Source material:
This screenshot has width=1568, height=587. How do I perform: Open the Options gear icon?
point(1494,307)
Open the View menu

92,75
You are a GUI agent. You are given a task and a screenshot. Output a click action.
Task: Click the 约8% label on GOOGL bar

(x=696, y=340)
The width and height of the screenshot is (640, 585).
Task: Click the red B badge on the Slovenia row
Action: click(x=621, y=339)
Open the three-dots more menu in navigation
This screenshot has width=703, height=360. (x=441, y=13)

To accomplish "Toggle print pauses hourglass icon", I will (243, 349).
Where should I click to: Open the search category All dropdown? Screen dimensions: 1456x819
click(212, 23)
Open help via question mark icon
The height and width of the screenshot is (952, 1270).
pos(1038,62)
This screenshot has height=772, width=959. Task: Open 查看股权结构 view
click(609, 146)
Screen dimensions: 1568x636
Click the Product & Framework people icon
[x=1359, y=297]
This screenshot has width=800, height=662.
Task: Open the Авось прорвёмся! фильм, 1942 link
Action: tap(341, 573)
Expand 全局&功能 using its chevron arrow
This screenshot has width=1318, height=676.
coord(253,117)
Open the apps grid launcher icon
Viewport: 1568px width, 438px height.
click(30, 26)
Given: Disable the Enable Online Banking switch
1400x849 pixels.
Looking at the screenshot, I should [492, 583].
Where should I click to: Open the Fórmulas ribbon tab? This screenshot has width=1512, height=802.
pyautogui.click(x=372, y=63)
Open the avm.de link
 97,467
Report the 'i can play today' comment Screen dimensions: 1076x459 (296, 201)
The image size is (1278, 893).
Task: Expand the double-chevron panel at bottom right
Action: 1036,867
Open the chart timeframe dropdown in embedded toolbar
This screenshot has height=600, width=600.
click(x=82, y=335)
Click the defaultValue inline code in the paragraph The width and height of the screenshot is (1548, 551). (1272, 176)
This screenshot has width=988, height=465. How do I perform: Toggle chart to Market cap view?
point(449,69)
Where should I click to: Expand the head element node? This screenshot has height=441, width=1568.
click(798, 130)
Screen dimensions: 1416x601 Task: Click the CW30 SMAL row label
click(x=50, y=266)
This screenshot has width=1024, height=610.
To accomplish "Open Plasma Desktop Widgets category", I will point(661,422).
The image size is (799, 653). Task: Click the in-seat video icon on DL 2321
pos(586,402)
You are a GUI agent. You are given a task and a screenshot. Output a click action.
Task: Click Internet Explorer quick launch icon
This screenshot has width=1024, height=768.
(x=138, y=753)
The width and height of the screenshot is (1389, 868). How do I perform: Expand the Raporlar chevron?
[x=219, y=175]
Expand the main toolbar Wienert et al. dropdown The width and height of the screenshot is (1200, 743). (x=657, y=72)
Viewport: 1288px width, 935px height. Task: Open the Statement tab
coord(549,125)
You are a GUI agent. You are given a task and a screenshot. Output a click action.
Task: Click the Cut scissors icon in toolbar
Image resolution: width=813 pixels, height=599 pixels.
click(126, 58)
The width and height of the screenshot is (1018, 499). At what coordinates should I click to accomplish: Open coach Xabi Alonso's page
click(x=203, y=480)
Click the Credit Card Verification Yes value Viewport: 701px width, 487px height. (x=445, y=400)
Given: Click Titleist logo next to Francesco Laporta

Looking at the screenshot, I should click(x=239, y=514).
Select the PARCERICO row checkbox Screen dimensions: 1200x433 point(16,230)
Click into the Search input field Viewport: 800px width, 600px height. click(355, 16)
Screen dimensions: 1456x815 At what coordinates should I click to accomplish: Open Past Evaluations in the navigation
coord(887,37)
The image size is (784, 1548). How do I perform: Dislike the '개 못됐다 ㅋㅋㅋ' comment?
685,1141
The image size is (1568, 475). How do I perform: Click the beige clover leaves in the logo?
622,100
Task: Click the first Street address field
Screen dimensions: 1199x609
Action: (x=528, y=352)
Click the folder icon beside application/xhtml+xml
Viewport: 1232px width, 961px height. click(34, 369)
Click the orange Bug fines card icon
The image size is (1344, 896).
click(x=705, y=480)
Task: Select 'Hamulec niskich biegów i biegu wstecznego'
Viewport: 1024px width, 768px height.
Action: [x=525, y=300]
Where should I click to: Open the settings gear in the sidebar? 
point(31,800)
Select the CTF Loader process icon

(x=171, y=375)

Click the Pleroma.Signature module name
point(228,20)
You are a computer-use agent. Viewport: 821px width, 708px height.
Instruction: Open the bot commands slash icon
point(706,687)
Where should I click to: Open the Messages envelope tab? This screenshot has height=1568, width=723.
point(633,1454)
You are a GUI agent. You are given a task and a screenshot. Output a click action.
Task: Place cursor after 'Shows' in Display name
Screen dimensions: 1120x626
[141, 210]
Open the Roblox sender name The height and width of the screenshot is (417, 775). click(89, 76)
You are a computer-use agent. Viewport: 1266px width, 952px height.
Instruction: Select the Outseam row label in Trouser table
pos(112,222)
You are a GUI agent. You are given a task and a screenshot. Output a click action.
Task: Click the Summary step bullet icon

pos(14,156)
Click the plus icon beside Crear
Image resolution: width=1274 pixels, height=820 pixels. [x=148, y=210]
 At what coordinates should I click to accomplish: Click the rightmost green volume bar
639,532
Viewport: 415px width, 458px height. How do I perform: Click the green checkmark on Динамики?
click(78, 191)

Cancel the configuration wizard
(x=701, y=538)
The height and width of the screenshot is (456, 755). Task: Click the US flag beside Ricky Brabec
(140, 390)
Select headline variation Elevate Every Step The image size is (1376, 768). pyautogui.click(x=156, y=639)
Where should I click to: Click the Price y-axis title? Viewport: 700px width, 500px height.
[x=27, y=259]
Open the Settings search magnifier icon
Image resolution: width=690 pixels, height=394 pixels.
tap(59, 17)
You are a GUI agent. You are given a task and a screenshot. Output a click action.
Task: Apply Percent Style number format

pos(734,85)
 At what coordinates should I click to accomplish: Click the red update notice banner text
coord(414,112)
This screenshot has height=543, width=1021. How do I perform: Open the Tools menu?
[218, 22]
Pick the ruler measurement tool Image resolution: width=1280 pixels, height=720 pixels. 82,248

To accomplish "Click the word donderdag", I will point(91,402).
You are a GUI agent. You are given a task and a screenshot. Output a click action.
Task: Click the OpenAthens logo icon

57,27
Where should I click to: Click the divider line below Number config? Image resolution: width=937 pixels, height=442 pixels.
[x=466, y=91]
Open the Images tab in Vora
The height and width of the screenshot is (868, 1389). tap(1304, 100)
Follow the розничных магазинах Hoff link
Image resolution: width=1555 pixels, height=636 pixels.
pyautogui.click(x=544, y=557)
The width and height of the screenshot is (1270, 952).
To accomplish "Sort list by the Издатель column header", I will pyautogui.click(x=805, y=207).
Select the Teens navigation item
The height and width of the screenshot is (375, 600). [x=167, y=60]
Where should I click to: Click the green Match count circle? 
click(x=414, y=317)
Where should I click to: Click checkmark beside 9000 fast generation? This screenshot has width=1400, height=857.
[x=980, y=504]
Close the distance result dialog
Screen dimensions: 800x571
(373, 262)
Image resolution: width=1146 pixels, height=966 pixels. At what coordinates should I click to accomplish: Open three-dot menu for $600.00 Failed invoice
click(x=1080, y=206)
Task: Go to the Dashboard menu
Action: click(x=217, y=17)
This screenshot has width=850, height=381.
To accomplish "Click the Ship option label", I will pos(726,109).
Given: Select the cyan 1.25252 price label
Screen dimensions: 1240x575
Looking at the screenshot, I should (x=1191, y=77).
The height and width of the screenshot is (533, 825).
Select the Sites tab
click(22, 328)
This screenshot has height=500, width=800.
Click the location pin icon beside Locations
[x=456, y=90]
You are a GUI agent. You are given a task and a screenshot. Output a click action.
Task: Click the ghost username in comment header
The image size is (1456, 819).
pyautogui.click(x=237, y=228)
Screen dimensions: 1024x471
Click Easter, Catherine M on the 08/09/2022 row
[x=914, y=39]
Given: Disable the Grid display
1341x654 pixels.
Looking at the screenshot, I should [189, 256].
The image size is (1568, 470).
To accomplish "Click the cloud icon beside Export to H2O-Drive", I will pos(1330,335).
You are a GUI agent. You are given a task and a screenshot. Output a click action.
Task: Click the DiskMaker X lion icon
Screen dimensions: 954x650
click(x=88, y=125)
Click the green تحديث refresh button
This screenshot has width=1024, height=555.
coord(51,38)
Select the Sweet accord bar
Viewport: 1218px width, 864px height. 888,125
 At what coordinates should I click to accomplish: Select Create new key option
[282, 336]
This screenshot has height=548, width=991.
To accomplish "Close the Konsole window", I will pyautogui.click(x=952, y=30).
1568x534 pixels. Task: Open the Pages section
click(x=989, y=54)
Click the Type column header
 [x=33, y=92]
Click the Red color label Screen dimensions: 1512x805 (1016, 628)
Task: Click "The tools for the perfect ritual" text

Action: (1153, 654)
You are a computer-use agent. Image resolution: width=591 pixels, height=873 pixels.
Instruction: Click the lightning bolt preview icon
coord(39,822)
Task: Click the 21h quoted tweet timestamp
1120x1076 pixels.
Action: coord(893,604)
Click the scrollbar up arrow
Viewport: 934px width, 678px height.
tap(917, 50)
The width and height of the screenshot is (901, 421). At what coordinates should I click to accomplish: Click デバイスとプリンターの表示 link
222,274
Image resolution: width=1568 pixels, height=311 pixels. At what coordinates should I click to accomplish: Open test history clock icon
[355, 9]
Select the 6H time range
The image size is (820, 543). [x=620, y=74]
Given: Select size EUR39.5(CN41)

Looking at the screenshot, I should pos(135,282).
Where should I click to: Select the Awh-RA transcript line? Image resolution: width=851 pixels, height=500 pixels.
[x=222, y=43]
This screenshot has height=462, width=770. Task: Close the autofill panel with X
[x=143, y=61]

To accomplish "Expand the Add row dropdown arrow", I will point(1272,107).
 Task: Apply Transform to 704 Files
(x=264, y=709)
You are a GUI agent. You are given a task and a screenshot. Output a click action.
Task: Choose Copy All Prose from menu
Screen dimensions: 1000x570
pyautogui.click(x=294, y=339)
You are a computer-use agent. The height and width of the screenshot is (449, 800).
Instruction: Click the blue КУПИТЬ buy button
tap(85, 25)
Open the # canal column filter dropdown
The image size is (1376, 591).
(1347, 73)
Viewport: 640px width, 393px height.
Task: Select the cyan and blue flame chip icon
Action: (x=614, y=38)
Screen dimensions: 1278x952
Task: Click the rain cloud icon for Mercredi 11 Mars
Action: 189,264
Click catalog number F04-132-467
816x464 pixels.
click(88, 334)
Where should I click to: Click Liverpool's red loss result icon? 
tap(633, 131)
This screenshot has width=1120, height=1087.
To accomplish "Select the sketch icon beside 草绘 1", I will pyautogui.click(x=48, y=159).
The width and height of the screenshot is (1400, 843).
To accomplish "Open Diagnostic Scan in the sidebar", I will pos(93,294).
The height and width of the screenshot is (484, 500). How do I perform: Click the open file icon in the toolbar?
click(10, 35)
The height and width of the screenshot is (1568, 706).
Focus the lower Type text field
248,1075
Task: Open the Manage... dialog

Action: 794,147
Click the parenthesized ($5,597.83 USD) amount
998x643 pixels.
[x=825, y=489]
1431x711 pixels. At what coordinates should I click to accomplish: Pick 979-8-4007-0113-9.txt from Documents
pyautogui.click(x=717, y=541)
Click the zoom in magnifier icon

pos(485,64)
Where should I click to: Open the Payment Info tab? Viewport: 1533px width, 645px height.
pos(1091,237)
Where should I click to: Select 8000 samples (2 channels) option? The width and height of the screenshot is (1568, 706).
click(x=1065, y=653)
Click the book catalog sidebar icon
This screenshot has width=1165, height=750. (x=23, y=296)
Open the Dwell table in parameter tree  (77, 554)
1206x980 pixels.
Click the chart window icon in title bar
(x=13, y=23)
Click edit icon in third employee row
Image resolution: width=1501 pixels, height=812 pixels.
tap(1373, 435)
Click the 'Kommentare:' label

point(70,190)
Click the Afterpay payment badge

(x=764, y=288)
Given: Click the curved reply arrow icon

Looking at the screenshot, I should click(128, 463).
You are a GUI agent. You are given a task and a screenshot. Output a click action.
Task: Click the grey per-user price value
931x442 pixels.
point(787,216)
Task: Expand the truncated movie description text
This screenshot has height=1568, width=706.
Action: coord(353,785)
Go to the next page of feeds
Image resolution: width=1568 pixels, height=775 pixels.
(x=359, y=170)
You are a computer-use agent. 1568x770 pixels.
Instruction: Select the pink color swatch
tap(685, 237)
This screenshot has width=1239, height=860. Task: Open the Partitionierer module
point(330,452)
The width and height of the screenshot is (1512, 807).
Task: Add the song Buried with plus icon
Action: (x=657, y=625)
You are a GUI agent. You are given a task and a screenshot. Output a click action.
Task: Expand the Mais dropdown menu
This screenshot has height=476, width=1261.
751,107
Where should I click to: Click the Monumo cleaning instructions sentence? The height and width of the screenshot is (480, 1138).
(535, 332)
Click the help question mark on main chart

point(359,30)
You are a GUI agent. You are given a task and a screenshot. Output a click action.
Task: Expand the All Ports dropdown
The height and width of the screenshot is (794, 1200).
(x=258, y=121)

Description of the task: Set down each line exactly as it appears, starting at the top of the data and ending at the line containing "Click the defaultValue", and include no other lines.

Task output:
This screenshot has width=1568, height=587. How do I perform: Open the Options gear icon?
point(1494,307)
Open the View menu

92,75
You are a GUI agent. You are given a task and a screenshot. Output a click action.
Task: Click the 约8% label on GOOGL bar

(x=696, y=340)
The width and height of the screenshot is (640, 585).
Task: Click the red B badge on the Slovenia row
Action: click(x=621, y=339)
Open the three-dots more menu in navigation
This screenshot has width=703, height=360. (x=441, y=13)

To accomplish "Toggle print pauses hourglass icon", I will (243, 349).
Where should I click to: Open the search category All dropdown? Screen dimensions: 1456x819
click(212, 23)
Open help via question mark icon
The height and width of the screenshot is (952, 1270).
pos(1038,62)
This screenshot has height=772, width=959. Task: Open 查看股权结构 view
click(609, 146)
Screen dimensions: 1568x636
Click the Product & Framework people icon
[x=1359, y=297]
This screenshot has width=800, height=662.
Task: Open the Авось прорвёмся! фильм, 1942 link
Action: tap(341, 573)
Expand 全局&功能 using its chevron arrow
This screenshot has width=1318, height=676.
coord(253,117)
Open the apps grid launcher icon
Viewport: 1568px width, 438px height.
click(30, 26)
Given: Disable the Enable Online Banking switch
1400x849 pixels.
Looking at the screenshot, I should [492, 583].
Where should I click to: Open the Fórmulas ribbon tab? This screenshot has width=1512, height=802.
pyautogui.click(x=372, y=63)
Open the avm.de link
 97,467
Report the 'i can play today' comment Screen dimensions: 1076x459 (296, 201)
The image size is (1278, 893).
Task: Expand the double-chevron panel at bottom right
Action: 1036,867
Open the chart timeframe dropdown in embedded toolbar
This screenshot has height=600, width=600.
click(x=82, y=335)
Click the defaultValue inline code in the paragraph The width and height of the screenshot is (1548, 551). (1272, 176)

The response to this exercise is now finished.